AFSCME Maryland President Patrick Moran rallies union members and supporters outside State Center in Baltimore Wednesday night. Credit: Rachel Baye/WYPR
AFSCME Maryland President Patrick Moran rallies union members and supporters outside State Center in Baltimore Wednesday night. Credit: Rachel Baye/WYPR

Dozens of state workers and supporters rallied outside State Center in Baltimore Wednesday night over what they decried as a lack of support for the people who keep essential services running.

The American Federation of State, County and Municipal Employees, or AFSCME, the union representing most government employees, highlighted more than 5,000 vacant state positions, and wages that haven’t kept pace with inflation.

The rally centered in part around a recently announced $2.5-billion state budget surplus.

“Let's be clear where the surplus came from,” Patrick Moran, president of AFSCME Maryland, said to the crowd. “It came by undercutting, underfunding, understaffing vital public services at the state level and at the county level and at the city level.”

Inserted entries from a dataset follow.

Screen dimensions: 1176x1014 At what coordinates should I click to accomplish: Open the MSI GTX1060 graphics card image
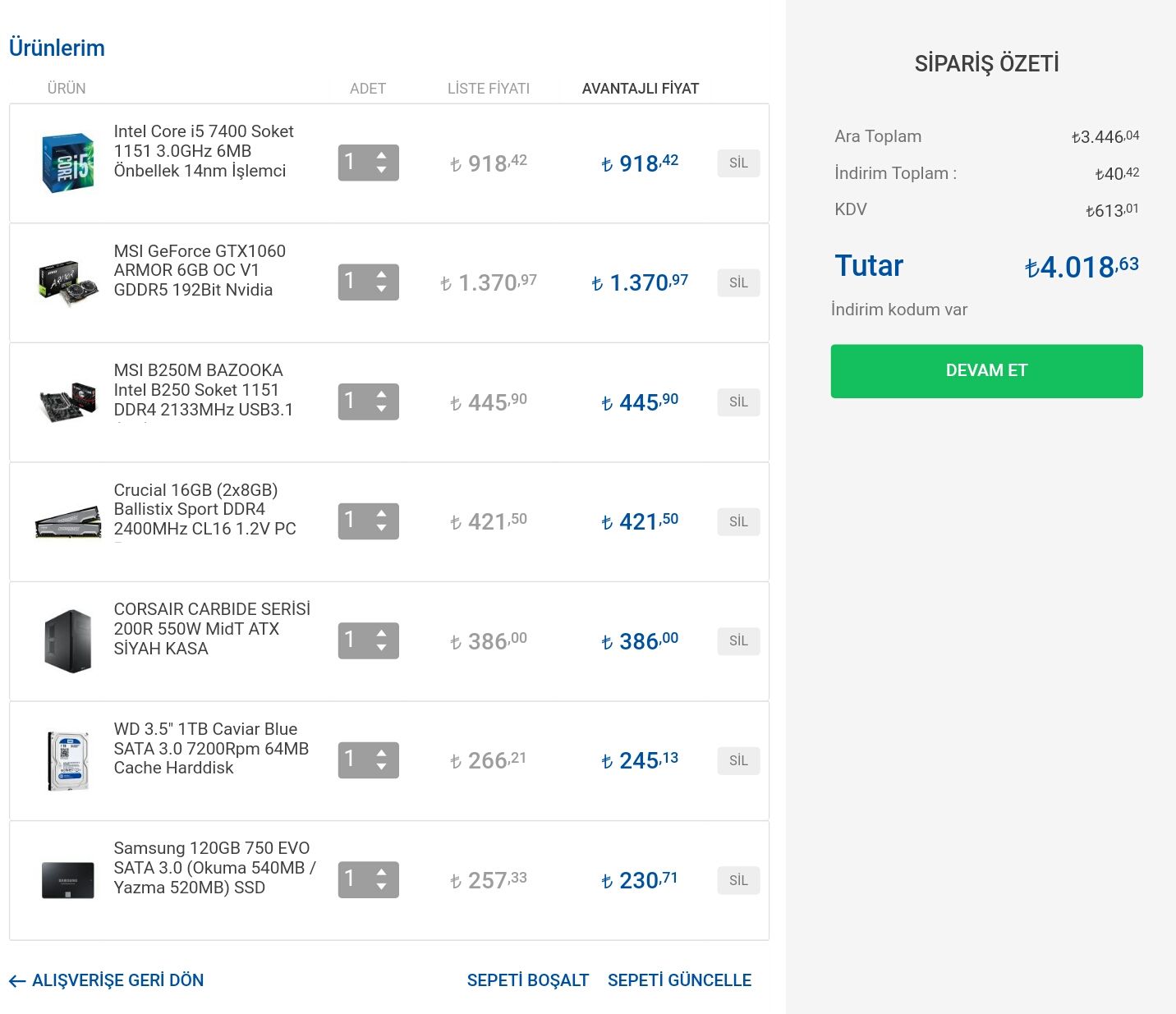pyautogui.click(x=68, y=282)
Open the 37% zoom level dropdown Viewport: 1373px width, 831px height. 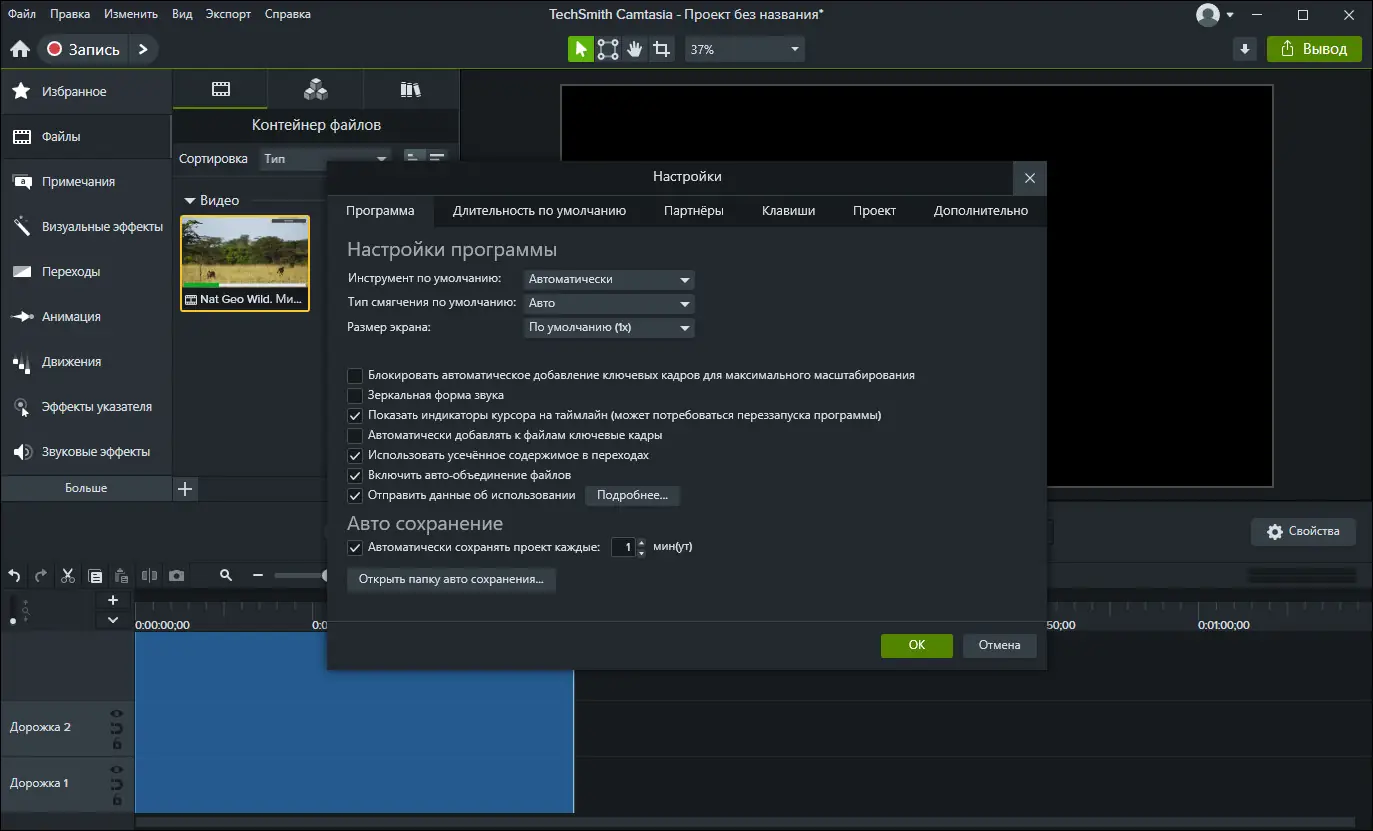click(744, 49)
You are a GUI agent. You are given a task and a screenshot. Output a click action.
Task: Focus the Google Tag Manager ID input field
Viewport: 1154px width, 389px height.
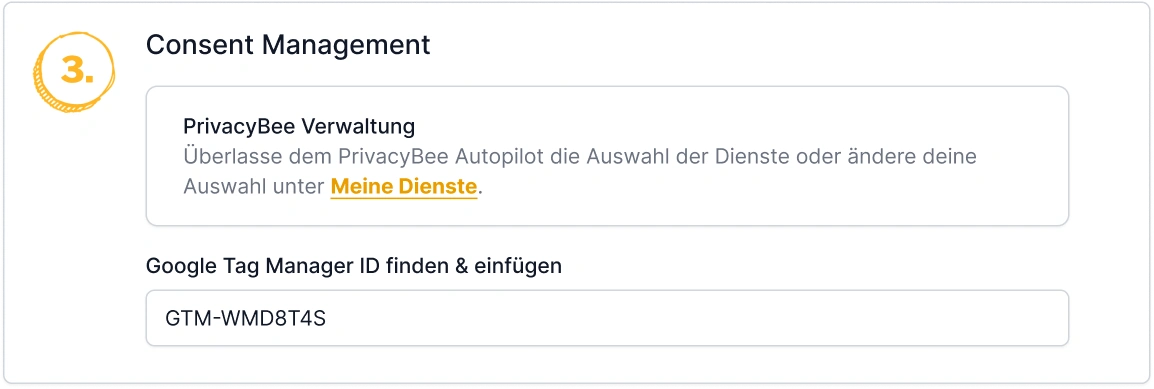coord(607,318)
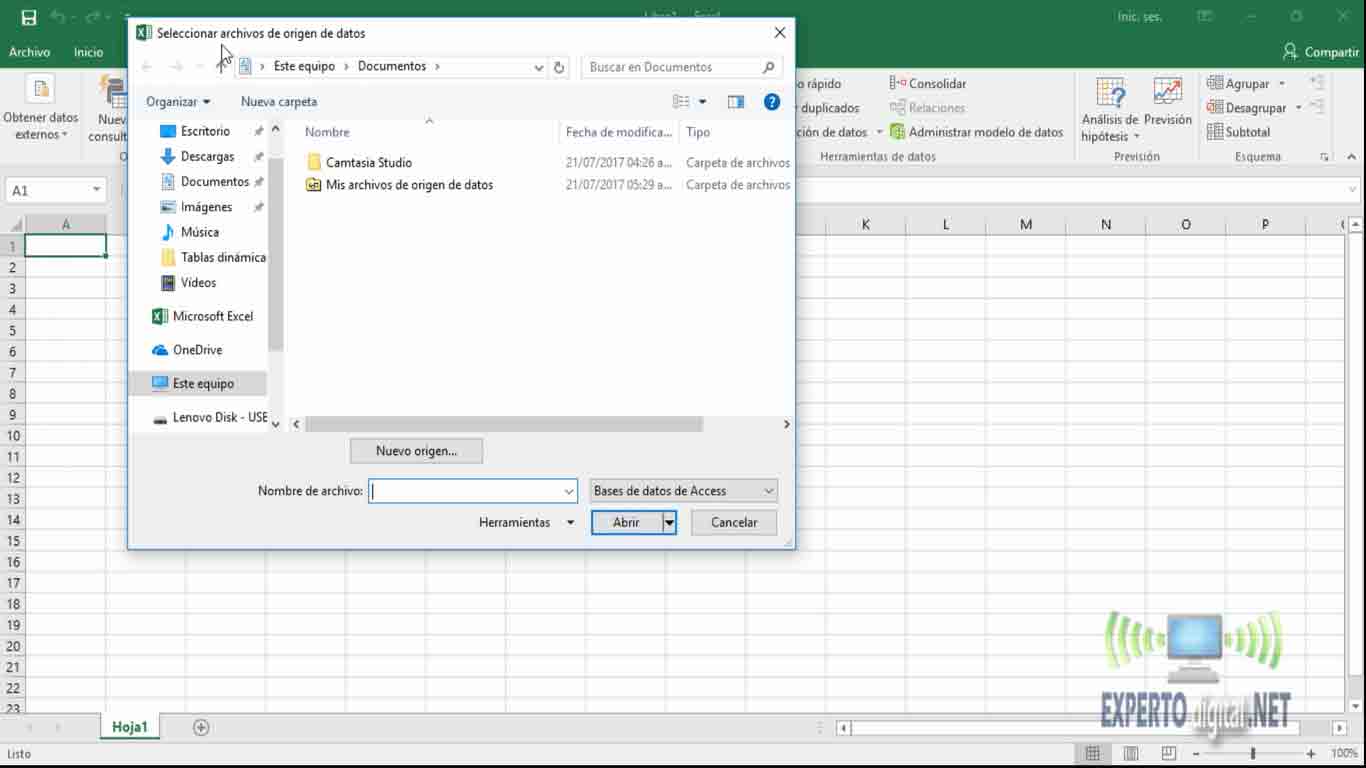This screenshot has height=768, width=1366.
Task: Click the add new sheet plus icon
Action: pyautogui.click(x=201, y=727)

He called on Gov. Larry Hogan to use the money to ensure that all state workers make a living wage, and to fill vacancies at more than a dozen state agencies. At the top of the list, the union says as of July 2021, there were nearly 1,200 vacancies at the state Department of Public Safety and Correctional Services, which operates prisons as well as parole and probation.

At a press conference at the beginning of October, Hogan said he plans to use some of the $2.5-billion surplus toward “enhancements” for state workers.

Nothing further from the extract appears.